→ **TASK REQUIREMENTS**
When you reach the line that contains "Image resolution: width=1400" in the data below, start reproducing lines exactly, and stop after the line that contains "Click the foreign".

→ **DATA EXTRACT**
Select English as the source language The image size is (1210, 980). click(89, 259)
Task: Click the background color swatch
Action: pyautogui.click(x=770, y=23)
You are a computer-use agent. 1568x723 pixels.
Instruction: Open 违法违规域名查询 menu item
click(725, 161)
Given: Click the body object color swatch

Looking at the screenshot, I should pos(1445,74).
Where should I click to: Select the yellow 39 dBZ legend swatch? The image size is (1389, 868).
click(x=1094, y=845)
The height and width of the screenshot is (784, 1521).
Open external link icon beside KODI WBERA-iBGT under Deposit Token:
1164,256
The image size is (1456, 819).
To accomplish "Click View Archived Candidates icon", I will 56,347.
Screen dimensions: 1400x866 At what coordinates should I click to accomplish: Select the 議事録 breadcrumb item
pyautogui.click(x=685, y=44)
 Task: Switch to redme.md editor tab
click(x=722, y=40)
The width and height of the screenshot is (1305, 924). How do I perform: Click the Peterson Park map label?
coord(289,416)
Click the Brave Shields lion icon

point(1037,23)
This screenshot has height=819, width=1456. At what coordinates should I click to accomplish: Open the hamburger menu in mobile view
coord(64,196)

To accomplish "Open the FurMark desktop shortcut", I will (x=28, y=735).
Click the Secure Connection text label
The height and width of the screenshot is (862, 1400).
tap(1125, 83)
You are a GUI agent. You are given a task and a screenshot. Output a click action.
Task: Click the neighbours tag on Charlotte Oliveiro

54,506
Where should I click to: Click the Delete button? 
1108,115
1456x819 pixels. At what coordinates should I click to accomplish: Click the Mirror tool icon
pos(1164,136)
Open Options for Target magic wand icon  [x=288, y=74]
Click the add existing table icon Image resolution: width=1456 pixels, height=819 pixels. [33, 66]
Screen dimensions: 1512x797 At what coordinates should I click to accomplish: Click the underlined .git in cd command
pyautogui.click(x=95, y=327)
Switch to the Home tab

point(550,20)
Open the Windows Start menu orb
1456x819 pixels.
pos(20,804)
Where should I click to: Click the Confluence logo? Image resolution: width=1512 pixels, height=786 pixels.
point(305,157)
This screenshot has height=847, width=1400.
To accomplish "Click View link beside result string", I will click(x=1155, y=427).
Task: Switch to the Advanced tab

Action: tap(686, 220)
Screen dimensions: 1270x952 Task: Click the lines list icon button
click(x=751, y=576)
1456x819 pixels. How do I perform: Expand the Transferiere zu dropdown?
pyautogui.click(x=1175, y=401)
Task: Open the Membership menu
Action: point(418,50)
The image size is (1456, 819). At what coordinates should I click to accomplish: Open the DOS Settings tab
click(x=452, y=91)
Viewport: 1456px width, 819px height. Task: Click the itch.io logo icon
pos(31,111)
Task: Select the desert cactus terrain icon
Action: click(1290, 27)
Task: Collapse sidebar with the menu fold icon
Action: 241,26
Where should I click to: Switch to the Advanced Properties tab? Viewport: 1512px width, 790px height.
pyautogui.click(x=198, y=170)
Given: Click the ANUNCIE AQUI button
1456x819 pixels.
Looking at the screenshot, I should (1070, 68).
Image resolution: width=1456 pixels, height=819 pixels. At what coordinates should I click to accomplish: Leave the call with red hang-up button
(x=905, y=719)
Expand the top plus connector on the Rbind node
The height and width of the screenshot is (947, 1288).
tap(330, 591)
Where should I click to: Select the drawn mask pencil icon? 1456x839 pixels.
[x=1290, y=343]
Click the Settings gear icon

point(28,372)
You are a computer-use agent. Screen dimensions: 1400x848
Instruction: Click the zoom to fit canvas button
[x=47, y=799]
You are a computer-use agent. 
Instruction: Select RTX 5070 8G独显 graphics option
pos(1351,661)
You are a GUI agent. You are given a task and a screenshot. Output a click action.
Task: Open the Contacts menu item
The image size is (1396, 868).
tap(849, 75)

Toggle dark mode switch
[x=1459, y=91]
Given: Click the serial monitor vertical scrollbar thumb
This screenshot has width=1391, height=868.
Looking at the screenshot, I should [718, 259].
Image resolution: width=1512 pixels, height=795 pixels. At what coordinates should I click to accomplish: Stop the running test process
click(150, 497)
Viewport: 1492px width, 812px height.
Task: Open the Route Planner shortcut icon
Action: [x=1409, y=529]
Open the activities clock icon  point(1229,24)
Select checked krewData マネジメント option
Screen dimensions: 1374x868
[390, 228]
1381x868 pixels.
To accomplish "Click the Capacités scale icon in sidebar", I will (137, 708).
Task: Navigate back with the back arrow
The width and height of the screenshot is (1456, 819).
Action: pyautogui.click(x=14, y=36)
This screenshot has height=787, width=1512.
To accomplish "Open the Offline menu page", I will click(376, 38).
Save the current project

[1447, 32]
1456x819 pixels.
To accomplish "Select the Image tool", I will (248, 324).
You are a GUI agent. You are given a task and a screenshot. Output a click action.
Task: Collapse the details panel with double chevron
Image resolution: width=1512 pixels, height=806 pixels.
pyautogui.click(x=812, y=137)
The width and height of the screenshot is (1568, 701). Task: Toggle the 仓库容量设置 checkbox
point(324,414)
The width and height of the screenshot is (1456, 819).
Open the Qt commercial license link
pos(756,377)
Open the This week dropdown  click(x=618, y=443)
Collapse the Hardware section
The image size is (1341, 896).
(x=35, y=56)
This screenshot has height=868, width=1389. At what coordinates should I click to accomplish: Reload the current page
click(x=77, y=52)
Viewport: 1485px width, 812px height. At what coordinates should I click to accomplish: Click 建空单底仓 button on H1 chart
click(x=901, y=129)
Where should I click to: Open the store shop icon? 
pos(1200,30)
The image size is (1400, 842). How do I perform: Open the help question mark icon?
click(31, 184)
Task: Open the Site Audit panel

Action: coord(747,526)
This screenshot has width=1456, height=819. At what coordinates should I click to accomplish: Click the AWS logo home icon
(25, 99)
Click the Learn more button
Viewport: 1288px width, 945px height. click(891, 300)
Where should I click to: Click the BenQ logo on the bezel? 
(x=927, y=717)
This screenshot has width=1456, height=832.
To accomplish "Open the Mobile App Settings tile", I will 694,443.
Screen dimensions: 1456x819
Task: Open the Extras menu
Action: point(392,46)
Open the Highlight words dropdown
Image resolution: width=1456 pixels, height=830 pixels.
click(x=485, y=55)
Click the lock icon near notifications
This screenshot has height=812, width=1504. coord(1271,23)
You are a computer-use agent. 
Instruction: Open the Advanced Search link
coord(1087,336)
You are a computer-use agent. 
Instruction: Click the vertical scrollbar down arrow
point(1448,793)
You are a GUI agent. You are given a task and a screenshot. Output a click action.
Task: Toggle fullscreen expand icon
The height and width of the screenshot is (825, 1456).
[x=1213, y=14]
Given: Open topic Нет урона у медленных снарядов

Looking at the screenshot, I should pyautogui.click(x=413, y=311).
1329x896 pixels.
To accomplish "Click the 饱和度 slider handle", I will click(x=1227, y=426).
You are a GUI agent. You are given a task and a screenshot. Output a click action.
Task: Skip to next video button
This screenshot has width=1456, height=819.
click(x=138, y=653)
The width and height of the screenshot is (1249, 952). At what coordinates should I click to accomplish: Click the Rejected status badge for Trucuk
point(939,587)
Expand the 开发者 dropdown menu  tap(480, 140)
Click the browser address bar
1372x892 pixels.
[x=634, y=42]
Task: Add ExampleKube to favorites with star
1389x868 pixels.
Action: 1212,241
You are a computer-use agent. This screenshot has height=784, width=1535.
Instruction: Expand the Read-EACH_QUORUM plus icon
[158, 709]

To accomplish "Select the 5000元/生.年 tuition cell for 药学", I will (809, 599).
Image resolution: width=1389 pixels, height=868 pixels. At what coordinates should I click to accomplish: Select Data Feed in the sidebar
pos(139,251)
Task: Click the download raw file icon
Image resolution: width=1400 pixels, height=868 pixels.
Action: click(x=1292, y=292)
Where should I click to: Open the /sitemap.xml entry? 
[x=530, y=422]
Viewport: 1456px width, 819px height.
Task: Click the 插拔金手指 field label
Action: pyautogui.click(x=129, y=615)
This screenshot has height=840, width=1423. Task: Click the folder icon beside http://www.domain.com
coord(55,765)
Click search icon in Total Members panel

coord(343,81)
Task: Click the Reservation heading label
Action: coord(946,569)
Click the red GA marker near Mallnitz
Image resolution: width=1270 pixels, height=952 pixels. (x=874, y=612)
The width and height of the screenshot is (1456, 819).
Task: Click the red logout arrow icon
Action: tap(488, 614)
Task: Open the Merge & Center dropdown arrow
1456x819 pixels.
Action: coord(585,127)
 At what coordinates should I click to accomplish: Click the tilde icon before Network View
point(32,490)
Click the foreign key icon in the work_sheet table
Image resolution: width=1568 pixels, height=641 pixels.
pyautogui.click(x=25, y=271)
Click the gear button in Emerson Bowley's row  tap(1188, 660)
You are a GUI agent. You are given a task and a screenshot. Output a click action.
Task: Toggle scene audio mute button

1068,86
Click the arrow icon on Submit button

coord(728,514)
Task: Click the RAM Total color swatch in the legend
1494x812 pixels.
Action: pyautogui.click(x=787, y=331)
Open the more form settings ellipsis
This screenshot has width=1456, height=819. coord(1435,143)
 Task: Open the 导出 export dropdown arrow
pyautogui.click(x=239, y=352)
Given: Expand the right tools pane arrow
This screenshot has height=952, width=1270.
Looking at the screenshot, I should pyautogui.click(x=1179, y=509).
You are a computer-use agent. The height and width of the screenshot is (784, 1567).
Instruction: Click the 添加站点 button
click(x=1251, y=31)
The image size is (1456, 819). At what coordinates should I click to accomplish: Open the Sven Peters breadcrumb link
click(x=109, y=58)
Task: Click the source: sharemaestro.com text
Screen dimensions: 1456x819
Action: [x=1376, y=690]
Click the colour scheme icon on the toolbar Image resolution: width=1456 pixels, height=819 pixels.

→ **EXERCISE SOLUTION**
Image resolution: width=1400 pixels, height=868 pixels.
Action: click(x=1292, y=292)
Where should I click to: Open the /sitemap.xml entry? 
[x=530, y=422]
Viewport: 1456px width, 819px height.
Task: Click the 插拔金手指 field label
Action: pyautogui.click(x=129, y=615)
This screenshot has height=840, width=1423. Task: Click the folder icon beside http://www.domain.com
coord(55,765)
Click search icon in Total Members panel

coord(343,81)
Task: Click the Reservation heading label
Action: coord(946,569)
Click the red GA marker near Mallnitz
Image resolution: width=1270 pixels, height=952 pixels. (x=874, y=612)
The width and height of the screenshot is (1456, 819).
Task: Click the red logout arrow icon
Action: tap(488, 614)
Task: Open the Merge & Center dropdown arrow
1456x819 pixels.
Action: coord(585,127)
 At what coordinates should I click to accomplish: Click the tilde icon before Network View
point(32,490)
Click the foreign key icon in the work_sheet table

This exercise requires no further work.